## [抜粋]
-.-.-

説明

配向した柱状粒子からなる窒化ケイ素多孔体とその製造方法

【課題】 ひずみや応力に対して許容性が大きい高気孔率高強度窒化ケイ素多孔体およびその製造方法を提供する。
【解決手段】 短径0.5〜10μm、アスペクト比10〜100の窒化ケイ素柱状粒子が一方向に配向し、柱状粒子以外は気孔率5〜30%の気孔のみからなる構造を特徴とするひずみや応力に対して許容性が大きい高気孔率高強度窒化ケイ素多孔体。上記窒化ケイ素多孔体は、窒化ケイ素として短径0.5〜10μm、アスペクト比10〜100の窒化ケイ素柱状粒子のみを用いて、柱状粒子結合のための助剤とともに混合し、シート成形、押出成形等の成形手法を用いて窒化ケイ素柱状粒子が一方向の配向したテープを形成し、積層脱脂後窒素雰囲気中で焼結して製造される。

【発明の詳細な説明】
【0001】
【発明の属する技術分野】本発明はひずみや応力に対して許容性が大きい高気孔率高強度窒化ケイ素多孔体およびその製造方法に関するものであり、さらに詳しくは、本発明は、緻密質の通常の窒化ケイ素セラミックスと比較して、高い強度を維持しつつ、気孔を含有して弾性率が低下した、ひずみや応力に対して極めて許容度が大きい特性を有する新しい窒化ケイ素多孔体およびその製造方法に関するものである。本発明の窒化ケイ素多孔体は、機械的強度が要求され、異なる部材間で熱膨張係数や弾性率に著しい差がある機構にも容易に組み込むことが可能であり、また、気孔含有による低密度の特長を生かして、材料の密度が発生する遠心応力を直接左右するガスタービン等の回転機械部品としても好適に使用することが可能である。
【0002】
【従来の技術】構造材料としてセラミックスを用いる場合、他の例えば金属系の材料との組み合わせ構造が必要となる。このような組み合わせ構造ではセラミックスと他の材料との熱的、機械的性質の違いからひずみ差が生ずる。特に、拘束条件の厳しい静止部品に負荷される応力およびそれに起因する破壊はこのひずみ差から生ずる。この種類のセラミックスの破壊の回避には、材料の破断ひずみの増大が有効である。
【0003】従来、破断ひずみの増大には強度の向上が不可欠であった。そのような観点から開発された代表的な従来の技術を例示すると、以下の例があげられる。窒化ケイ素セラミックスの強度は、製造プロセスでの欠陥の導入を防ぎ、なおかつ粒子の大きさを小さくすることによって達成されてきた。例えば、「日本セラミックス協会学術論文誌、103〔4〕、pp.407〜408(1995)」に見られるように粒成長を抑える焼結助剤を添加し、粒子が成長しない温度で慎重に焼結を行うことにより、高い強度を持つ材料の開発が報告されている。また、「セラミックス論文誌、97、pp.872〜874(1989)」に見られるように、焼結助剤として焼結時に窒化ケイ素粒子内に固溶する成分を配合し、焼結と固溶を同時に制御することにより、高強度窒化ケイ素を得ている。

-.-.-

## [データ内容]
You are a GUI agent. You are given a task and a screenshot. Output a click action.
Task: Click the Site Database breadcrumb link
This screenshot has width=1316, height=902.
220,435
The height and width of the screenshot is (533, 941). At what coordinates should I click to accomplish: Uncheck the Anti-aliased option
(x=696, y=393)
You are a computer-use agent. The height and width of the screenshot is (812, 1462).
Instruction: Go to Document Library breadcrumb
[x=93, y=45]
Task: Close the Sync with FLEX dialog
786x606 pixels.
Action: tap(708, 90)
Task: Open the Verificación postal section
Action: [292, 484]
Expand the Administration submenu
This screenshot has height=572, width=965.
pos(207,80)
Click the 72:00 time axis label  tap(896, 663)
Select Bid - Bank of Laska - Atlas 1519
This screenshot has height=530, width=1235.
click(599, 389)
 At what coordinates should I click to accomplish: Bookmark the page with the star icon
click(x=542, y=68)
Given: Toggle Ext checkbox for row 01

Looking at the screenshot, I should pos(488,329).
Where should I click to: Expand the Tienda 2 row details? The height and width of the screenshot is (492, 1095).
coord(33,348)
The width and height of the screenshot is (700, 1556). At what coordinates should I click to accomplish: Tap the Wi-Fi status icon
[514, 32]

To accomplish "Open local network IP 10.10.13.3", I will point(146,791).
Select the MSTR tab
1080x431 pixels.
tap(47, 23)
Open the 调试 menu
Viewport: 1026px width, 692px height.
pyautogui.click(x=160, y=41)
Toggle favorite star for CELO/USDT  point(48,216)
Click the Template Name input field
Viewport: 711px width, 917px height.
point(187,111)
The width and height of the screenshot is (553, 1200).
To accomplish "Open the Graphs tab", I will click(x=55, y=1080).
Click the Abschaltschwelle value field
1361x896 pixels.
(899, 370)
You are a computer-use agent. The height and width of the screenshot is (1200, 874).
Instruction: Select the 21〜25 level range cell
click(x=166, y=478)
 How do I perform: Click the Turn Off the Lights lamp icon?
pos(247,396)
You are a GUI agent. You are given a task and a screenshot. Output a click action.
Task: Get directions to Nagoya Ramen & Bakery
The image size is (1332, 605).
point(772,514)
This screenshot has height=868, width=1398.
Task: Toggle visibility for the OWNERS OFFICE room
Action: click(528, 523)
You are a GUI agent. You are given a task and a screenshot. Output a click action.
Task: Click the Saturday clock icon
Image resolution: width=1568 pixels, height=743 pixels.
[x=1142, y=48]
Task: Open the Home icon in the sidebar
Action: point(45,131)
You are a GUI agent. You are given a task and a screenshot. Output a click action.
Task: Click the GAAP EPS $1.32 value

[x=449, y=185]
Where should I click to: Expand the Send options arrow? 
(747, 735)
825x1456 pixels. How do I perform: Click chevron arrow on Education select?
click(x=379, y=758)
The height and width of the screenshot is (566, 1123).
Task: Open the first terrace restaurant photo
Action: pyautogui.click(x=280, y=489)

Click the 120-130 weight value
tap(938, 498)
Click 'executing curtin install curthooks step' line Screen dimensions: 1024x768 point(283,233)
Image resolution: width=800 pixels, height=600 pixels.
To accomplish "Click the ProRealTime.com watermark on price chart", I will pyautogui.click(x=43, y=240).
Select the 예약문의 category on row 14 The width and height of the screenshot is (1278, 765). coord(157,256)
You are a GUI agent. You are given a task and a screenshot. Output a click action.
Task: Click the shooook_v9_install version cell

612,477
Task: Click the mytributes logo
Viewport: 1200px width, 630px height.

-.-.-

## [作業内容]
窒化ケイ素多孔体の特許説明について、最後の文の次から続きを書いてください。

## [解答例]
【0004】しかしながら、上記の方法は以下のような問題点があり、その解決が強く求められていた。製造プロセス中で欠陥の導入を防ぎ、粒子の大きさを小さくするためには上記の例に見られるように極めて精緻なプロセス制御が必要となる。例えば、「ファインセラミックス次世代研究開発の軌跡と成果、ファインセラミックス技術研究組合編」に見られるように、強度の向上には多くの要因をしらみつぶしに調べ、それを順次解決していく膨大な量の実験と解析の繰り返しが必要となる。このことから、強度向上による破断ひずみの増大は、コストの上昇、再現性の欠如の問題があり、産業利用上の大きな制約となっていた。
【0005】
【発明が解決しようとする課題】このような状況の中で、本発明者らは、上記従来技術に鑑みて、強度を維持しつつ製造プロセスに依存しないで弾性率を低下させて破断ひずみを増大させることが可能な窒化ケイ素を開発することを目標として研究に着手した。特に、破断ひずみを弾性率を低下させることにより増大させる観点は、前例の無い重要なポイントであり、従来技術で解決し得なかった問題を容易に解決する可能性があった。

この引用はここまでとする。